いずれにせよ、二次攻撃に繋げやすい構造となっている。(さらには、WGへのサポートの位置と、奪い返しに行くための位置とが一致しているので、攻防一体のフィードとなる)
セカンドプラン
ホーム札幌戦のように、WG両方を張らせる運用もあった。この場合は、両WGともに、ロングフィードのターゲットになる。ファーストプランとの比較では、相手にボールを保持されそうな試合で用いるプランだろう。押し込まれ、相手ネガトラで細かく繋げない場合の陣地回復で、WGへのフィードを使っていく。
基本的には、以上のファーストプラン・セカンドプランが、ポヤトスさんの志向だろう。
サードプラン
ロングフィードのターゲットとしてWGを用いるのではなく、CFW(ジェバリ)をワイドに流してターゲットとする、という運用もあった。8節京都戦~13節浦和戦頃。正確には、WGをフィードのターゲットとする運用との併用予定だったのだろうと思う。
このプランでは、ワイドに流れてフィードをジェバリが収める、WGがゴール方向へとスプリント、という動き方がセットとなる。そうすると、スプリントの距離を短くするために(≒フィニッシュ局面での精度を確保するために)、WGはワイドに張りたくない、となっていったように思う。
フォースプラン
なげえな?
14節横浜FM戦~21節柏戦、おおむね連勝中は、ファーストプラン寄り(セカンドプランもちょいちょい)。倉田が左WGに入り、IH仕事を始めたり等もあるけれど、ファーストプランの範囲内と捉える。また、無理をして後方で保持するため、CB脇に倉田・ダワン・山本あたりが落ちて保持していた。ミスったら致命傷を負うビルドアップ。
22節川崎戦頃から最終節まで、おおむねフォースプラン。(黒川を左WB/左WGとして運用する1-3-4-2-1系が2試合あるが、特殊運用として省く)
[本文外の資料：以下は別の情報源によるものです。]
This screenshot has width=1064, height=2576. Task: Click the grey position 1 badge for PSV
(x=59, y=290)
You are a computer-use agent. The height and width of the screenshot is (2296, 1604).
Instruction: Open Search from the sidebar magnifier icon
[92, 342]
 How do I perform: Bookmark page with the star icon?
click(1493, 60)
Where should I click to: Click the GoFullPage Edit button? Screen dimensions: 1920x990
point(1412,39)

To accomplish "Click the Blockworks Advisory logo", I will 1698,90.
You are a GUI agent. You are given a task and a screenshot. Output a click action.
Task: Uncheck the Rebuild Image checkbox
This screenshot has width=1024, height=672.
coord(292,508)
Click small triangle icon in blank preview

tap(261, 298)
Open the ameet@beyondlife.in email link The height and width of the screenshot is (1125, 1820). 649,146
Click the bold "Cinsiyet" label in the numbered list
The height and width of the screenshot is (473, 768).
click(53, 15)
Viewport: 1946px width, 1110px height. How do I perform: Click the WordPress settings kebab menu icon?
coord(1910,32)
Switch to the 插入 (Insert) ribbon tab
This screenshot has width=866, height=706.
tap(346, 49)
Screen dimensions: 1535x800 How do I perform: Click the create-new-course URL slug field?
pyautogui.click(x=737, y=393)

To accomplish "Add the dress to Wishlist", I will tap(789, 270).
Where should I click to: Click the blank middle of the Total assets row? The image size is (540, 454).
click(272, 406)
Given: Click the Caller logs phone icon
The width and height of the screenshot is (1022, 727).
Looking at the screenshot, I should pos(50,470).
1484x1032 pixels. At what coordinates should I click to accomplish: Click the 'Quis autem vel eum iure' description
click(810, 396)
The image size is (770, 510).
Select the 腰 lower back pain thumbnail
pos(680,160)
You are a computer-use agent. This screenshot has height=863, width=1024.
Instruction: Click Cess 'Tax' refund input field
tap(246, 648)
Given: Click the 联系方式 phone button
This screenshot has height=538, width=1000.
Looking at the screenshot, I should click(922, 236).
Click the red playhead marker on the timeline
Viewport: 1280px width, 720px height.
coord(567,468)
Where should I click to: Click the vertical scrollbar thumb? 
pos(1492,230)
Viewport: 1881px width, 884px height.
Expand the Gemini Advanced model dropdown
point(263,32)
ジェバリのパサーとしての能力を活かすために、言い換えれば、WGをフィニッシュ局面に動員するために、両WGともに、ビルドアップ時にワイドに張らなくてもいい、となった。ジェバリは、ワイドに流れるのを少なくし、中央で収めるのがメインの役割となった。
ジェバリが中央で収めるのを前提として、WG及びIHが、ジェバリをサポートするのか、ゴール方向へのスプリントを行うのかを判断するという仕組み。
また、ジェバリ近辺の選手の密度が高くなりがちなので、詰まったら、オープンな逆サイドへの大きなサイドチェンジを推奨されていたと思う。ジェバリ近辺では細かくパスを繋ぎ局面打開を目指す、できそうにないなら逆サイドに振るという言い方でもいい。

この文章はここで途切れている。